Nicolas Burlaud se retourne sur son passé. Un effet de la crise de la cinquantaine ? D’un genre particulier : le réalisateur est soudain en proie à l’épilepsie, qui l’oblige à passer des IRM du cerveau. Avec l’aide de médecins, il découvre que son hippocampe a une anomalie. Or cette structure cérébrale joue un rôle déterminant dans l’élaboration de la mémoire. Et voici le réalisateur plongeant dans ses souvenirs et, dans un geste plus large, s’interrogeant sur la façon dont une mémoire collective s’édifie et se transmet.
Pour ce faire, il s’appuie sur les archives considérables que constituent vingt-cinq années d’existence d’une télévision locale à Marseille due au collectif Primitivi, fondé par Burlaud et qu’il anime encore aujourd’hui.

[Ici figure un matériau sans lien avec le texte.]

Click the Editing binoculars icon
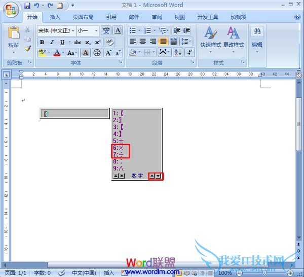This screenshot has width=304, height=277. pyautogui.click(x=257, y=33)
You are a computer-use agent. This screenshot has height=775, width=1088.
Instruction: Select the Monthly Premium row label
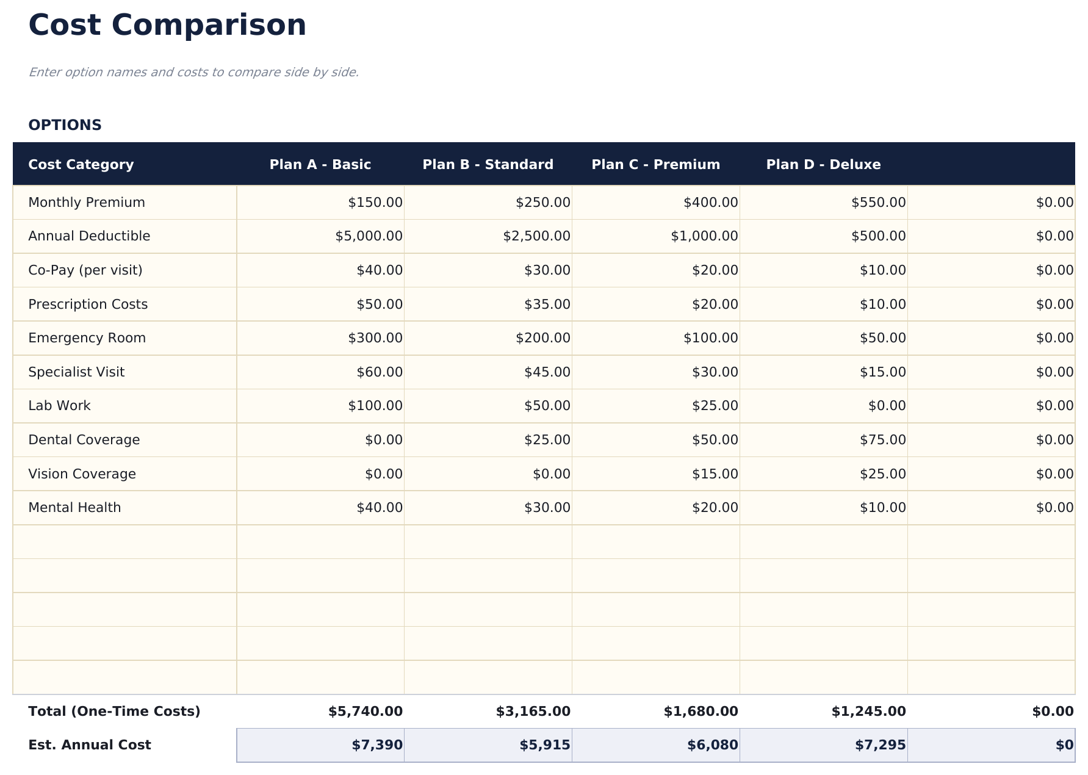point(86,202)
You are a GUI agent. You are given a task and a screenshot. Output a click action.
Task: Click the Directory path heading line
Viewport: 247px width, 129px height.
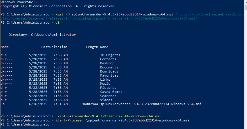42,35
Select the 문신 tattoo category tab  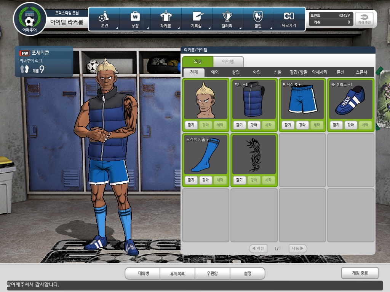[340, 72]
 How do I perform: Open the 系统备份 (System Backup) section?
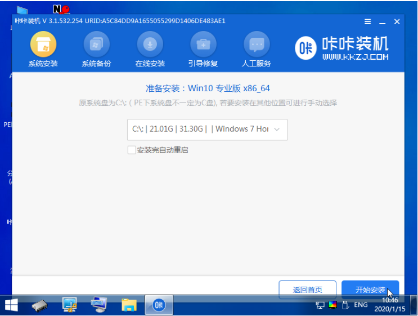pos(96,50)
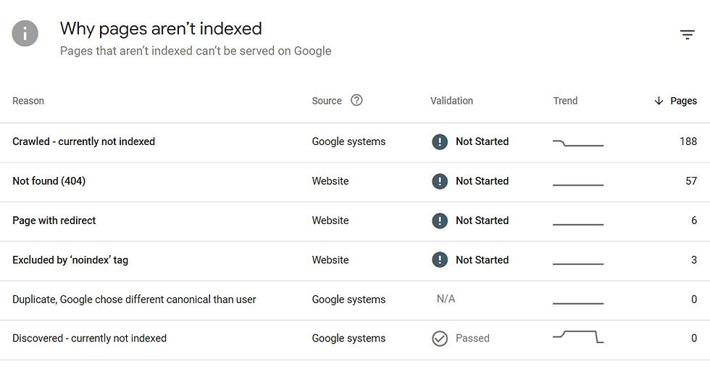This screenshot has height=372, width=710.
Task: Click Not Started alert icon for Not found row
Action: coord(440,181)
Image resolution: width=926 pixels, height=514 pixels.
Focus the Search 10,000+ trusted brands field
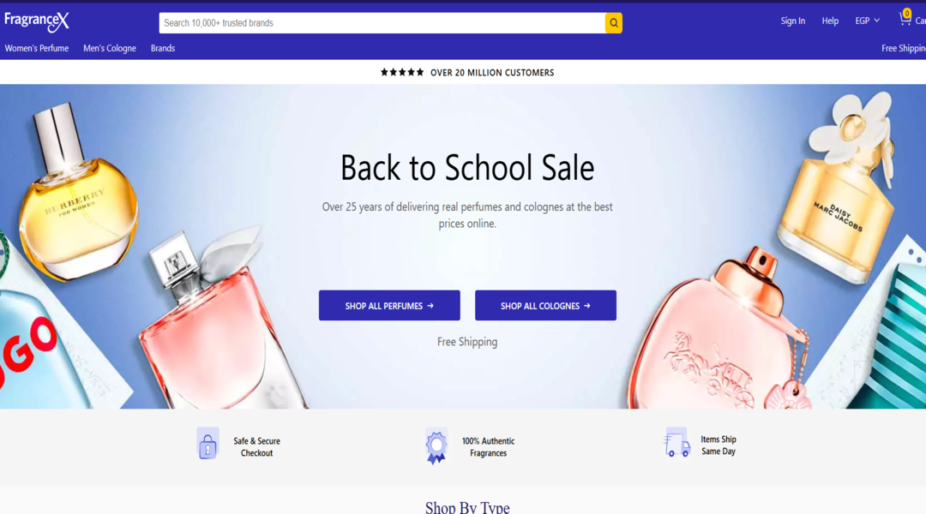coord(382,23)
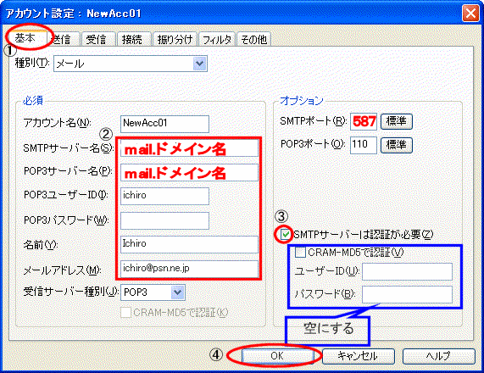The width and height of the screenshot is (484, 373).
Task: Click 標準 button next to SMTP port
Action: [x=397, y=121]
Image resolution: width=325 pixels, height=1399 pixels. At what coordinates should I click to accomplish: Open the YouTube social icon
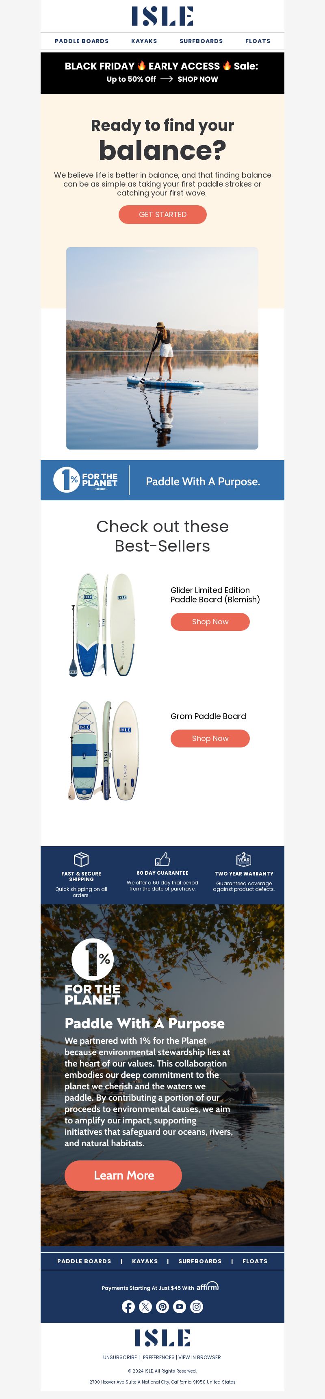pyautogui.click(x=180, y=1307)
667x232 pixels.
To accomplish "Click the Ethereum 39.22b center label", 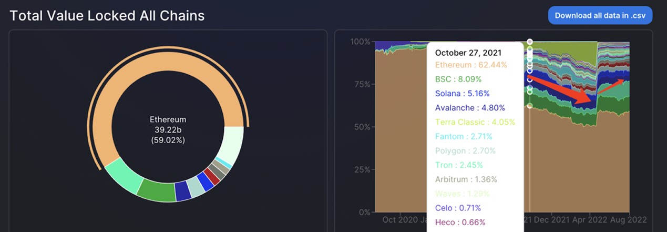I will coord(168,130).
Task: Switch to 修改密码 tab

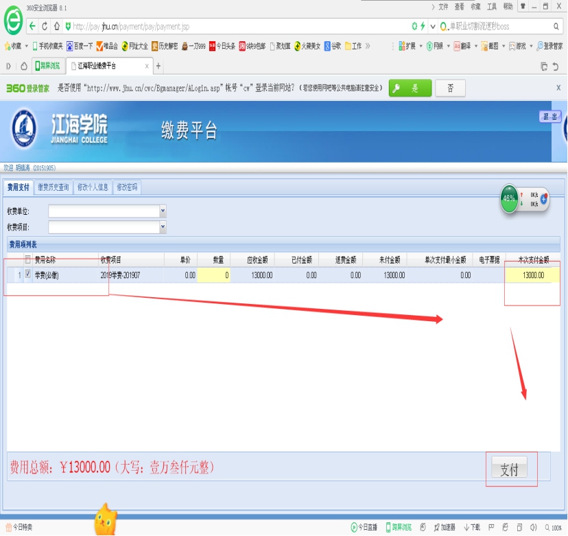Action: click(127, 187)
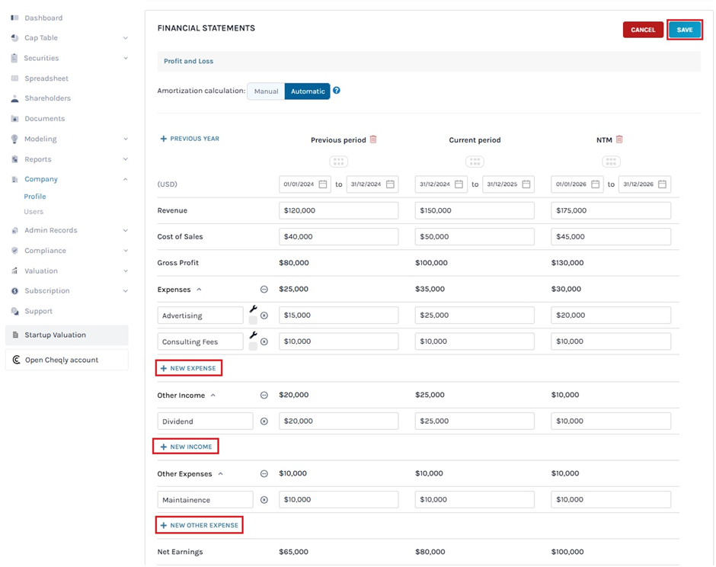Remove the Maintainence other expense row
Screen dimensions: 716x567
(x=264, y=500)
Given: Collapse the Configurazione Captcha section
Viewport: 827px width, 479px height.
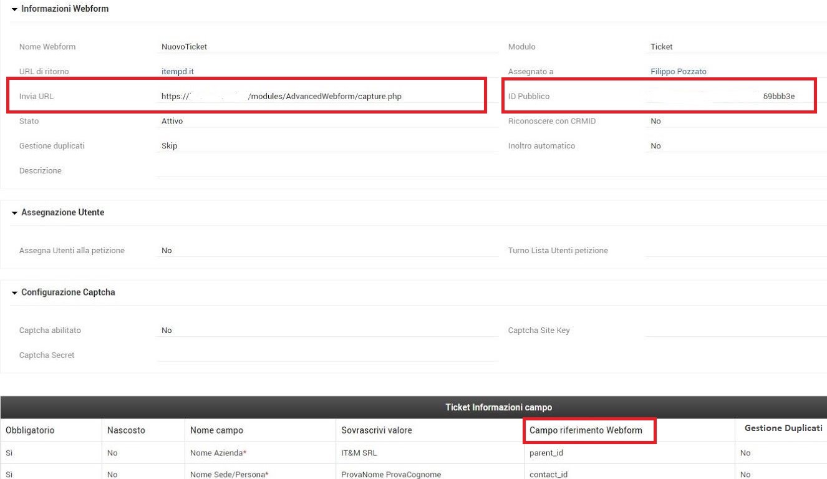Looking at the screenshot, I should point(15,293).
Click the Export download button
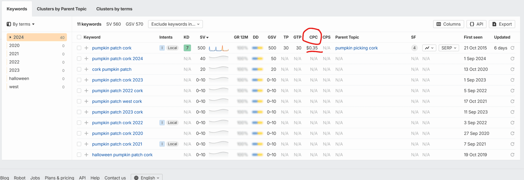This screenshot has height=180, width=524. 502,24
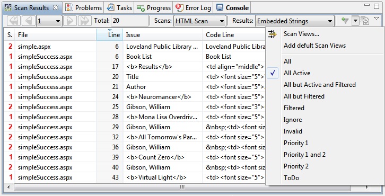
Task: Go to next results page arrow
Action: tap(69, 21)
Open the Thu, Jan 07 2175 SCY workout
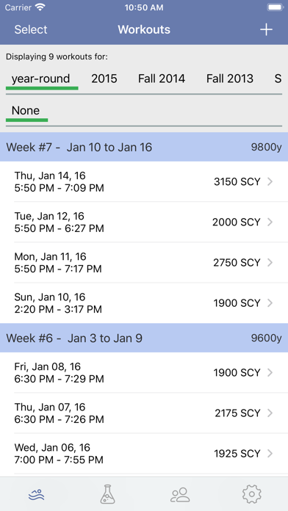This screenshot has height=511, width=288. (x=144, y=413)
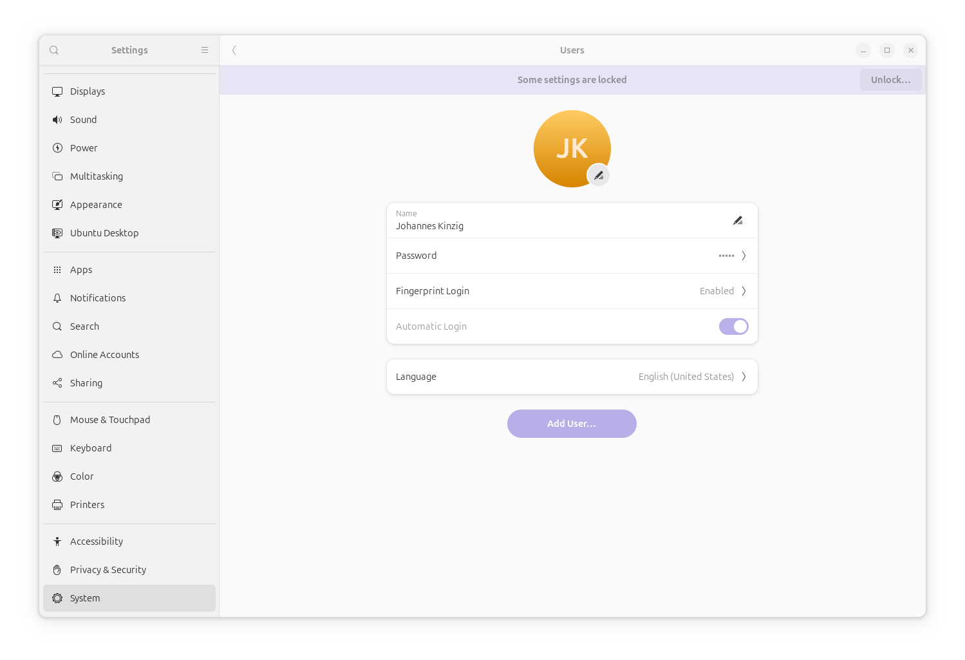The width and height of the screenshot is (965, 660).
Task: Click the Sound speaker icon
Action: (57, 119)
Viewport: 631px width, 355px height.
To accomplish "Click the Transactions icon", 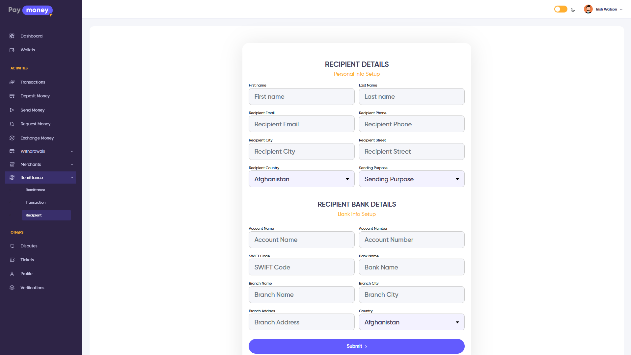I will click(x=12, y=82).
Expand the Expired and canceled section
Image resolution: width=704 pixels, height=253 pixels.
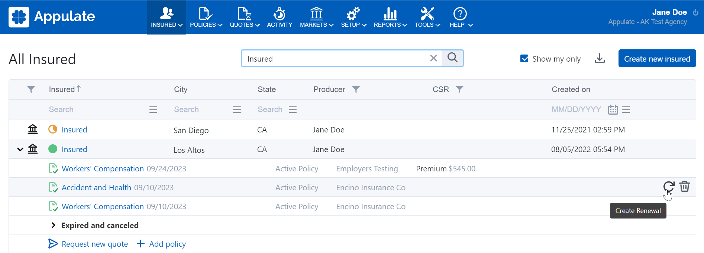click(54, 226)
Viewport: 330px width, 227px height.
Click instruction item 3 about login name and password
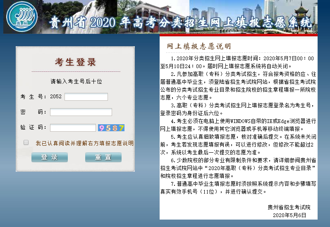238,109
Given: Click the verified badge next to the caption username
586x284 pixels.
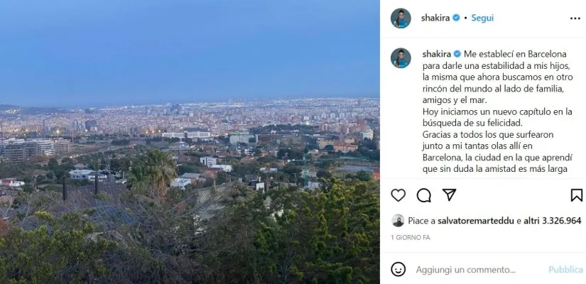Looking at the screenshot, I should [457, 54].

Une télévision attentive aux quartiers pauvres, aux habitants des cités, aux populations précaires, aux étrangers, aux minoritaires.
Intime et politique liés
Les fils qui se touchent : excellent titre ! Il dit bien le choc que représente une crise d’épilepsie à la manière d’une électrisation. Il décrit aussi la forme que le cinéaste donne à son film, qui tresse ces trois fils conducteurs : le fonctionnement de son cerveau, les grandes étapes de sa vie (qu’il évoque notamment avec des photos, comme la naissance de l’un de ses enfants) et des reportages de Primitivi. Dont un sur un loto organisé en 2013 pour défendre un carnaval populaire attaqué par la police, ou un autre montrant l’intérieur d’appartements moisis rue d’Aubagne, quelques années avant l’effondrement tragique de 2018.
Au vrai, les fils font plus que se toucher : ils s’interpénètrent. Chez Burlaud, vie privée et vie professionnelle ont tendance à se confondre, l’intime et le politique sont profondément liés. Ce qui donne aux Fils qui se touchent, premier long métrage de son réalisateur, cette émotion devant laquelle, comme le dit un scientifique, les neurosciences, elles, sont perdues.
Un autre aspect du film questionne la fragilité de la mémoire collective des dominé·es. Burlaud accompagne ainsi un homme qui décrypte, à la manière d’un archéologue du contemporain, les rares traces laissées dans l’espace public par des manifestations d’habitants. C’est passionnant et cela donne aussi une idée de l’utilité du travail de Nicolas Burlaud.